According to a report by lohud.com, Ramapo Town Supervisor Christopher St Lawrence and former Deputy Town Attorney Aaron Troodler, the former executive director of the Ramapo Local Development Corp., are both facing federal securities and wire fraud and conspiracy charges in connection with the stadium project. Their trial starts in January.
They are also facing civil charges filed by the SEC, lohud.com reported.
The indictment accuses the two men of selling $150 million in municipal bonds based on made-up financial documents that exaggerated Ramapo's revenues so it could get an better interest rate on loans, the lohud.com story said.
On Tuesday, Day sent a draft resolution to the county Legislature seeking to dump the Mamaroneck-based auditors.
"Our character is judged by the company we keep," the county executive said.
"PKF O'Connor Davies is our auditor and conducts a business that speaks to the county's credibility and financial stability. Our auditing firm must be above reproach."
"We cannot jeopardize our bond rating," he added. "We have to stand united to protect the county's finances and its standing with credit-rating agencies. There cannot be any unanswered questions."
The firm agreed to forfeit approximately $380,000 in audit fees and interest and pay a $100,000 penalty, the SEC said. O’Connor Davies also must engage an independent consultant, it added.
The SEC also said that Consolo has agreed to pay a $75,000 penalty and be suspended from practicing public company accounting. He is also prohibited from acting as the engagement partner or engagement quality control reviewer on any municipal audit for five years, the SEC said.
The SEC probe found that the firm and Consolo had allowed Ramapo to record a $3.08 million receivable in its general fund for a property sale that Consolo knew had not occurred. The federal agency also said that Consolo had “ignored red flags” and relied upon “what turned out to be false representations by Ramapo officials about other receivables, interfund transfers and liabilities."

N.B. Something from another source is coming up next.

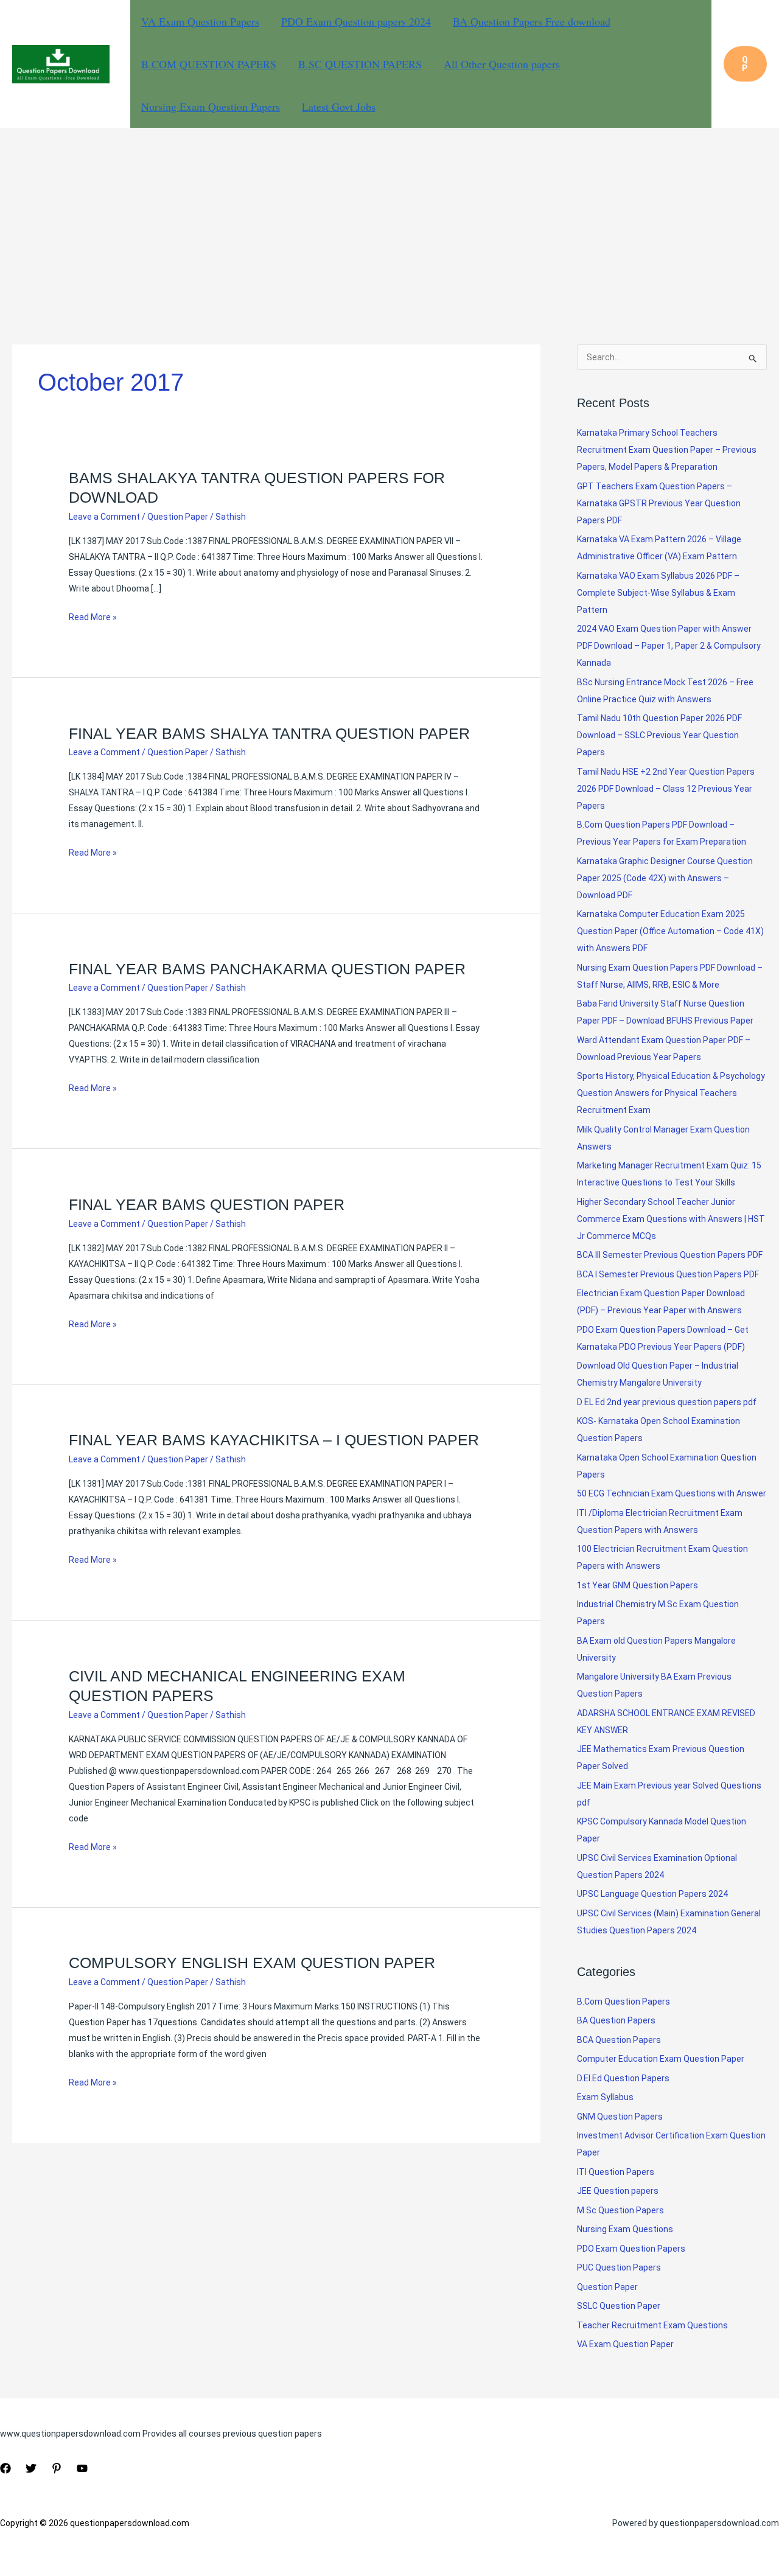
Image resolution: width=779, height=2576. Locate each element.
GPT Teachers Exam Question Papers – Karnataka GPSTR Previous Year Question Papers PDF (659, 503)
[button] (745, 64)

According to the SEC, the firm also failed "to take appropriate steps to mitigate the risk of material misstatements even after senior management became aware that Ramapo’s financial statements were being investigated and Consolo had received complaints about possible fraud."
Rockland has three contracts with PKF O'Connor Davies: $532,950 for auditing county finances for fiscal years 2015, 2016 and 2017; $319,000 to audit Summit Park Hospital and Nursing Care Center and the Department of Mental Health and $111,000 for accounting services to review the proposed 2017 budget.
Day said the county is also looking into other contracts with PKF O'Connor Davies, including one involving a Deferred Compensation plan offered to employees.
Resolutions for all three contracts were approved by the Legislature, Day said.
Day said he returned the resolutions to the Legislature unsigned, reflecting his “discomfort doing business with a firm that was under investigation in the Ramapo case.”
The county executive said at the time that under the county charter, "the selection of this firm is clearly the choice of the county Legislature."
Day said he would like to see proposals for a new accounting firm.
Rockland County had been doing business with PKF O'Connor Davis and its predecessor companies for more than 30 years, Day said.